LIST OF TASKS:
1. In the Cascade text, reproduce the stretch from "Pilot engagements stand" through "after 30 days." word for word.
2. Under the Cascade text, what happens to a task that the pre-dispatch router classifies as deny?

READING TEXT:
________

Multi-step workflows where stdout of step N is available to step N+1 as {{prev}} or {{step_K.output}}. Fail-fast aborts on any gate-block. Parent and child receipts capture the full audit trail.
Prefix any command with dry: to record intent without execution. Useful for previewing destructive workflows or for compliance walkthroughs that should not mutate state.
Aggregates receipts into per-layer cost and per-tenant usage. Surfaces the L6 hit rate climbing and the L7 hit rate decaying over time — the empirical proof that pattern memory is reducing inference spend.
The pre-dispatch router's classification actively alters dispatch — it is not advisory. fast_path: only L1 runs; L4–L6.5 are skipped. deep_review: cheap layers are skipped; L7 is forced. deny: task is blocked and receipted before gate cycles are spent. standard_path: normal 7-layer cascade. Provider auto-selection: Ollama for trivial and codegen tasks; Anthropic for reasoning and novel tasks — wired from the routing decision, not from caller configuration.
After every completed task, the meta-loop hook records the routing outcome — which layer resolved it, at what cost, with what result. Over time this data surfaces which task types consistently hit expensive layers and allows the routing thresholds to tighten. The system does not just decay cost through pattern memory — it also learns which kinds of tasks need fast-path pinning.
A typical Cascade chain mixes governed CLI calls with deterministic and LLM steps. Every step is receipted with parent-child linkage.
$ python -m cascade.chain # Three-step example
from manager.chain_runner import run_chain
result = run_chain([
"$ gh pr list --limit 5", # L6.5 — governed gh CLI
"Summarize these PRs in 2 sentences:\n{{prev}}", # L6 if pattern hit, else L7
"$ echo summary captured", # L6.5 — terminal sink
], risk_tier="MEDIUM")
→ step 1: passed 10-gate · L6.5 dispatch · receipt 9f3e…
→ step 2: passed 10-gate · L6 pattern hit · receipt b71c… · cost 0
→ step 3: passed 10-gate · L6.5 dispatch · receipt 4e22…
→ chain receipt: a8d1… · parent of 3 children · verify ok
Route to the LLM by default. Add hooks before and after. Cost grows with task volume. No first-class hash chain. No pre-execution governance. No mechanism for inference cost to decrease over time.
Route to the cheapest layer that resolves the task. LLM is last resort. Every LLM success becomes a deterministic pattern at L6 — so the next similar request never hits the LLM. Inference cost asymptotes toward zero over the lifetime of the deployment. Provider is auto-selected per task type — Ollama for trivial work, Anthropic only for genuinely novel requests. Hash-chained receipts are the primary substrate, not an afterthought.
The economic flip: LLM vendors are incentivized to grow your bill. Cascade is incentivized to shrink it. Customer pays flat platform fee; your provider invoice declines as pattern memory accumulates. That economic asymmetry is the moat — and the reason this is licensed, not LLM-vendor-marketplaced.
$ python -m pytest tests -q
....s................................................................... [ 16%]
........................................................................ [ 32%]
........................................................................ [ 49%]
........................................................................ [ 65%]
........................................................................ [ 82%]
........................................................................ [ 98%]
...... [100%]
437 passed, 1 skipped in 60.59s
Verified 2026-05-21. 71 test files. Governance, gate, CLI adapter, federation, chain runner, cost dashboard, drift detector, autonomic, marketplace verifier, layer health, learner cache, HumanEval subset, executable smoke, integration end-to-end. cascade@0.1.0 · Docker Compose ready · FastAPI control plane included · LICENSE: Proprietary, do not publish.
Pilot engagements stand up Cascade against a representative workload, register your CLIs in the governance registry, wire the receipt chain into your audit pipeline, and walk a cost-decay measurement after 30 days.

________

INFORMATION SHOWN:
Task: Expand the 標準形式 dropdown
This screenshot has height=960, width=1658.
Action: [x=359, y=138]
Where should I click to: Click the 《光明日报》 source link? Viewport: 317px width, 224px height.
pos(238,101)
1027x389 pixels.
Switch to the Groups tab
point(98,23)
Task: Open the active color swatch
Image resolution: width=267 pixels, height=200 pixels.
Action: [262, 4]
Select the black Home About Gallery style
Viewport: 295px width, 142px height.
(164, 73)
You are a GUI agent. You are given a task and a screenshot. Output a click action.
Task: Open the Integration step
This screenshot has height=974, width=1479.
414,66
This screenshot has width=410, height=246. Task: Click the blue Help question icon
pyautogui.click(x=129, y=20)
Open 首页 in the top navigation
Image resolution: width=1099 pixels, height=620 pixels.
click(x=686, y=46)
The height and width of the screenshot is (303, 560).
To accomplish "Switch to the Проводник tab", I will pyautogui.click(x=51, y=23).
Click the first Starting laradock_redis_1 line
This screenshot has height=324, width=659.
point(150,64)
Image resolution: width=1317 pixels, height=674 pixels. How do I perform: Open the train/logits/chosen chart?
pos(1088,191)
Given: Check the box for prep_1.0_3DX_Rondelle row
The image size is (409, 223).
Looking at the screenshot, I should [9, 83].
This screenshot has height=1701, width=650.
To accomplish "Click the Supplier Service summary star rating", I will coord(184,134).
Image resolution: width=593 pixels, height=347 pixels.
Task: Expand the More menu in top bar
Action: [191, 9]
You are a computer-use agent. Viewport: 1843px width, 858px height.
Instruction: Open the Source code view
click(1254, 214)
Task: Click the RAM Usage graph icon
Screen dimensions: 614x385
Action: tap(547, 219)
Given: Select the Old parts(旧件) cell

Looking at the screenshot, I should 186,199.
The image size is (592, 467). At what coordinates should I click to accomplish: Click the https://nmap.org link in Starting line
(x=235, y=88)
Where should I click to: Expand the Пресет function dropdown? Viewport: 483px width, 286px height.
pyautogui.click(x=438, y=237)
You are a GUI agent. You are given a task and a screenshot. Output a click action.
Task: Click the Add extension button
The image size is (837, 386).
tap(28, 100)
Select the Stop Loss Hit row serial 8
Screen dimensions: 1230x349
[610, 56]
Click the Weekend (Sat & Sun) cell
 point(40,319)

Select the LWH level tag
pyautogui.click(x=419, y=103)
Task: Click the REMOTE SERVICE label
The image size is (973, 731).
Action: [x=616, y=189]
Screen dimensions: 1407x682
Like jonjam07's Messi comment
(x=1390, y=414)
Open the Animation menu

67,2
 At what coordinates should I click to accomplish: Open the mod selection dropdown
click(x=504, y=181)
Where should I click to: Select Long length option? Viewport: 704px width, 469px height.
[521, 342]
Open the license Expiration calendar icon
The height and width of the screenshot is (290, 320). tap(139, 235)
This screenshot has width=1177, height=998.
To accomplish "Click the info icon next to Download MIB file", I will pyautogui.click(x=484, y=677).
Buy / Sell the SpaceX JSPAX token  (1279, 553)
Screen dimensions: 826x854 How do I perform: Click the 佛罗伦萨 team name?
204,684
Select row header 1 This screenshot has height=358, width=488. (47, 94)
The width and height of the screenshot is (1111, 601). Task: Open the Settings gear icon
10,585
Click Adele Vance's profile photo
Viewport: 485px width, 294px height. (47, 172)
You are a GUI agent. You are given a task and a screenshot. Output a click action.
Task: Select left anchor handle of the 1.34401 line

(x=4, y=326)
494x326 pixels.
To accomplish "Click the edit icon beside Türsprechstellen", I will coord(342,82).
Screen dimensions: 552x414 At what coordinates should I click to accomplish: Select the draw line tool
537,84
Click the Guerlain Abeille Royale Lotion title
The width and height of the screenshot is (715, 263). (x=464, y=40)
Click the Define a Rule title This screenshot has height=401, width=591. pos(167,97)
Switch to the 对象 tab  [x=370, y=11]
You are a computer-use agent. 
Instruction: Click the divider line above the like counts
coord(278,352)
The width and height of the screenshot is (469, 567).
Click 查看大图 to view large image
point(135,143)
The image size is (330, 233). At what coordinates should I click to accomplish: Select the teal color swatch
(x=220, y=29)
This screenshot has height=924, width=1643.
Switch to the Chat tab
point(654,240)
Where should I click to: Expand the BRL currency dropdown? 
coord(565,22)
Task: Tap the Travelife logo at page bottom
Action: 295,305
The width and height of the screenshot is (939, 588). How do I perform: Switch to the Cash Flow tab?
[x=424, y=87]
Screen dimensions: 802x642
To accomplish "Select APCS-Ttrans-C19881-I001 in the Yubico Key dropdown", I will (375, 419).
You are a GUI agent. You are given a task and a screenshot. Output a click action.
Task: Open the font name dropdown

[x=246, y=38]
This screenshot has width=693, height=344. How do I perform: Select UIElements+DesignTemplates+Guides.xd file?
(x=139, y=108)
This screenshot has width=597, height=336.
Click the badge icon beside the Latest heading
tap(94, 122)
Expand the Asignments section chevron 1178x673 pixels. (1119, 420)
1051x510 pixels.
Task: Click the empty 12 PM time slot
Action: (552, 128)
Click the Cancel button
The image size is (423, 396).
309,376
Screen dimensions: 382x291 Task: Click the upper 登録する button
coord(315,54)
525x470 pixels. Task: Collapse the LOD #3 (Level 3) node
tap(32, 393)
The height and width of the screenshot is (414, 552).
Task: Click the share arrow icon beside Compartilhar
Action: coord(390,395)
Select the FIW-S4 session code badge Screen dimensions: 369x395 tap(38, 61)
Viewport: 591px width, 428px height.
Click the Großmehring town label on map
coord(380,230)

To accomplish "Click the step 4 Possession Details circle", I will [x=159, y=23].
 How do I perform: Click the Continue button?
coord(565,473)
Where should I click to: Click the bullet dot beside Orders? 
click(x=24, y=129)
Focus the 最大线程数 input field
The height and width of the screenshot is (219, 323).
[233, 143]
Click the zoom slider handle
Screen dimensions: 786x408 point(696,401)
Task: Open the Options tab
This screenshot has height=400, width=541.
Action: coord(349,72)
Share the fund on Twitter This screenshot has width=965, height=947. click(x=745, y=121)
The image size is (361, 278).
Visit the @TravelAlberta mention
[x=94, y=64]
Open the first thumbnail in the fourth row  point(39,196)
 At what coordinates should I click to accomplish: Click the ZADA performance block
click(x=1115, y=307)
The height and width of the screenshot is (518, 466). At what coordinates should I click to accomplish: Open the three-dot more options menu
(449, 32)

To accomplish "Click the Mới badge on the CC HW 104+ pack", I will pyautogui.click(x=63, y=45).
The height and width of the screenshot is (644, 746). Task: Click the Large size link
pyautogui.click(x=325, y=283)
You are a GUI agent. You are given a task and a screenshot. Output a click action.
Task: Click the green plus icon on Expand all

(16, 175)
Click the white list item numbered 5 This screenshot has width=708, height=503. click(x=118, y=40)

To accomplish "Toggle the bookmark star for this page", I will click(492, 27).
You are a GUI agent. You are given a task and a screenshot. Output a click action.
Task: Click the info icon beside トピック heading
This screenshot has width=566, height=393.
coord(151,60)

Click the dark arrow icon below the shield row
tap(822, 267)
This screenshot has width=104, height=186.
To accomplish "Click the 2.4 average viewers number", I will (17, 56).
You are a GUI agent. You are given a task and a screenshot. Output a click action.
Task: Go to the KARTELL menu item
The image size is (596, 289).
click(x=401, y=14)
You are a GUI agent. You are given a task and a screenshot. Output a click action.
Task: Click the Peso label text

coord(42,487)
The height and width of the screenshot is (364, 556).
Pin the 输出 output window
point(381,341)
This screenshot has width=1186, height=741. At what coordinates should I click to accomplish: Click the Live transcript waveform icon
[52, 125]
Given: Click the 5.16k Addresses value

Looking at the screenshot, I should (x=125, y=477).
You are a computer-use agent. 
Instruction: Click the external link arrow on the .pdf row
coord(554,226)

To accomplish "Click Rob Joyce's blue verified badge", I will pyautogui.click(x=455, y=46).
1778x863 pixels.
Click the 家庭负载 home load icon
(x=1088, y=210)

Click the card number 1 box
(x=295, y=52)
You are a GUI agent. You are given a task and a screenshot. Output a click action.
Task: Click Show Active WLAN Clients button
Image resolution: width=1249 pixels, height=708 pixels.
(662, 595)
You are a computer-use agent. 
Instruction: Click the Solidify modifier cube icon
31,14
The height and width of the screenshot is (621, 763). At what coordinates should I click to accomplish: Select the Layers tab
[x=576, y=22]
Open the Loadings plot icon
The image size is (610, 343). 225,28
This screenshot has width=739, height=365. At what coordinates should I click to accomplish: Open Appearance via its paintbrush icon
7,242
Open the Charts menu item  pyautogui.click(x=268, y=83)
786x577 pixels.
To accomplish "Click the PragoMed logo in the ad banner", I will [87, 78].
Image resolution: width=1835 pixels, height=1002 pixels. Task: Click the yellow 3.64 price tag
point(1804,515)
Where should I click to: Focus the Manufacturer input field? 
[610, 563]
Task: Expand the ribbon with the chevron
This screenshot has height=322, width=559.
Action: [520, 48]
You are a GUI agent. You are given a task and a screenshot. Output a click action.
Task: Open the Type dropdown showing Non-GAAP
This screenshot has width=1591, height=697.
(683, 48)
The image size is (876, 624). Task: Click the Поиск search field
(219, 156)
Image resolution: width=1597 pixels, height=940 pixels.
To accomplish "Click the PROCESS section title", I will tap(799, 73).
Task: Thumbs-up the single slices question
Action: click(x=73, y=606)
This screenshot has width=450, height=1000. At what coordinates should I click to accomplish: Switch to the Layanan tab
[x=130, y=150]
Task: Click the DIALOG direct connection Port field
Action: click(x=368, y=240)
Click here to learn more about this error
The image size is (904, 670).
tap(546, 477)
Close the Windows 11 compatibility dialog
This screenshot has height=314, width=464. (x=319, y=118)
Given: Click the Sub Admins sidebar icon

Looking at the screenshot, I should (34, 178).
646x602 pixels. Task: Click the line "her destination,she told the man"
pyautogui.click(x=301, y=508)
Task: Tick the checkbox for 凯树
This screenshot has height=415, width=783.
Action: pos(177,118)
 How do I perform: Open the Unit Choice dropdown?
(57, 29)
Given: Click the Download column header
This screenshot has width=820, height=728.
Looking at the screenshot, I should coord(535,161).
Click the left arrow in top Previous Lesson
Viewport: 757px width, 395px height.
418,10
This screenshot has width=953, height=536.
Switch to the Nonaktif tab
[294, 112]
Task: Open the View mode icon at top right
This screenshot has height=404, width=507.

________

RESPONSES:
1.
Pilot engagements stand up Cascade against a representative workload, register your CLIs in the governance registry, wire the receipt chain into your audit pipeline, and walk a cost-decay measurement after 30 days.

2. It is blocked and receipted before gate cycles are spent.